Keine Polizei bei „kleinen“ Straftaten?

An Rhein und Ruhr..  „Kleine“ Straftaten sollten künftig nur noch als Ordnungswidrigkeit geahndet werden, Polizeikräfte müssten dann nicht mehr zum Einsatz kommen. Das fordert die Gewerkschaft der Polizei (GdP). Sie reagiert damit auf Herausforderungen durch Terror und Kriminalität, aber auch durch bevorstehende Pensionierungen. Bis 2015 werden in NRW mehr als 3700 Einsatzkräfte fehlen.

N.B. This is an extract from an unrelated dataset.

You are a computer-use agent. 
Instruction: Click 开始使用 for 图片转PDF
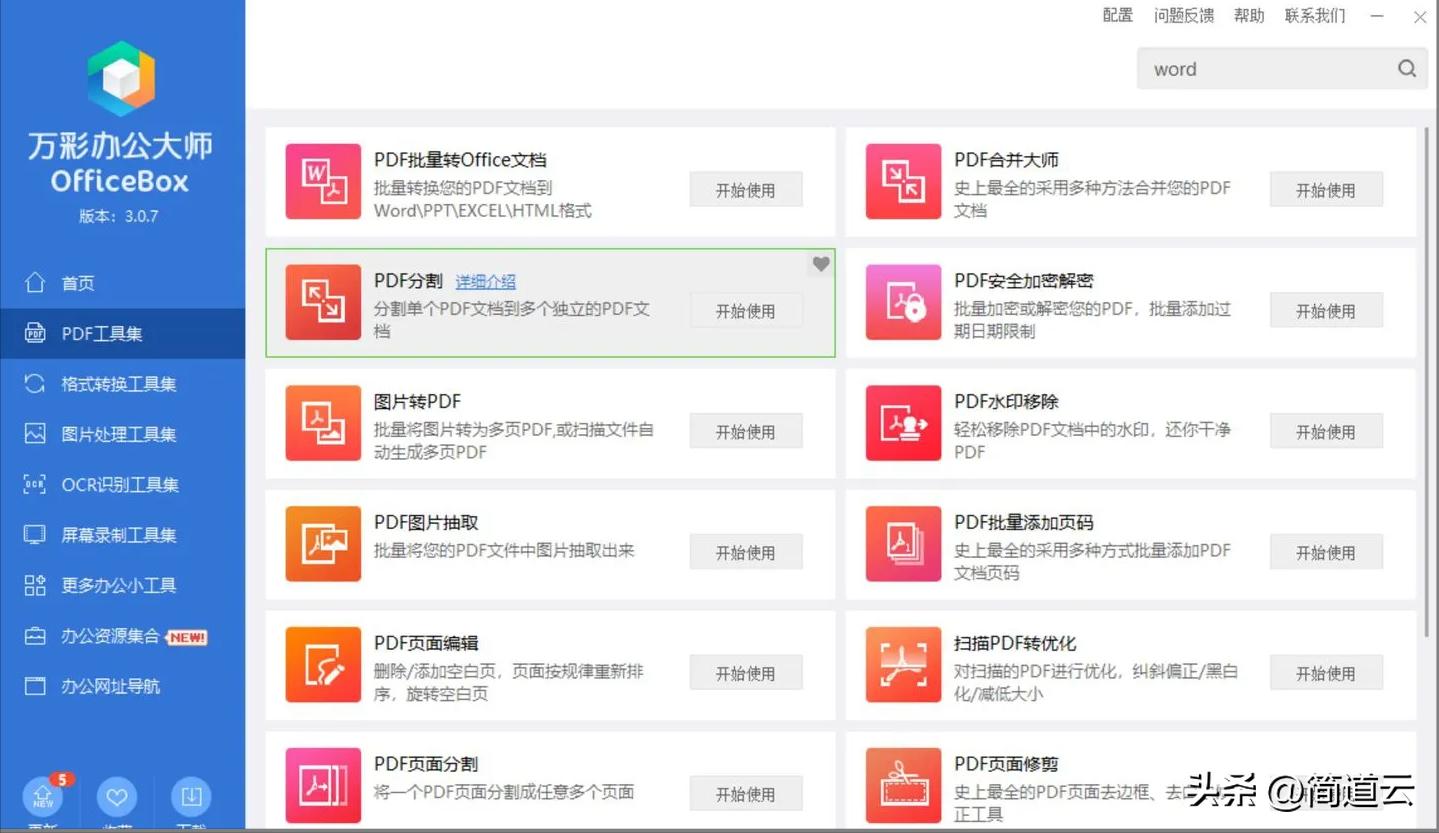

GdP-Bundesvize und NRW-Landeschef Arnold Plickert sagte der NRZ, Delikte wie Beleidigung, Sachbeschädigung oder „Erschleichen von Beförderungsleistungen“, also Schwarzfahren, könnten dazu zählen. In solchen „Privatklage“-Fällen seien zeitraubende Beweisaufnahmen durch Polizisten nicht nötig. Künftig soll nach Plickerts Ansicht eine Ahndung als Ordnungswidrigkeit reichen, wenn nicht Mehrfach-Täter am Werk seien. Plickert setzt sich zudem dafür ein, den Missbrauch geringer Mengen weicher Drogen wie Hasch und Marihuana nicht mehr generell durch die Polizei zu verfolgen. Die Strafverfolgung würde hier heute fast durchgängig von der Staatsanwaltschaft wegen Geringfügigkeit eingestellt. Darüber könne auch die Polizei entscheiden.

Entspannung bei Einbruchszahlen

Bei der Kriminalitätsentwicklung in NRW zeichnet sich eine Trend-Verschiebung ab. Nach fünf Jahren einer schnellen Zunahme der Einbruchs-Kriminalität ist Entspannung in Sicht. Die Einbruchs-Zahlen sind 2014 zwischen drei und sechs Prozent zurückgegangen. Die Aufklärungsquote in diesem Sektor stieg von 14 auf 16 Prozent der Fälle. Dramatisch, um zehn Prozent, ist 2014 die Zahl der Laden- und Taschendiebstähle angestiegen. Alleine auf den Kölner Ringstraßen werden jeden Monat rund 1000 Handys gestohlen.

Plickert warnte, in manchen Vorstädten im Ruhrgebiet sei die Lage inzwischen ähnlich wie in Berlin-Kreuzberg. Ausländische Jugendbanden signalisierten der Polizei: „Hier haben wir das Sagen, hier gilt kein deutsches Recht“. Um solche Trends zu stoppen, müsse die Polizei konsequent gegen das Entstehen rechtsfreier Räume vorgehen. Plickert sieht hier auch die Politik gefordert.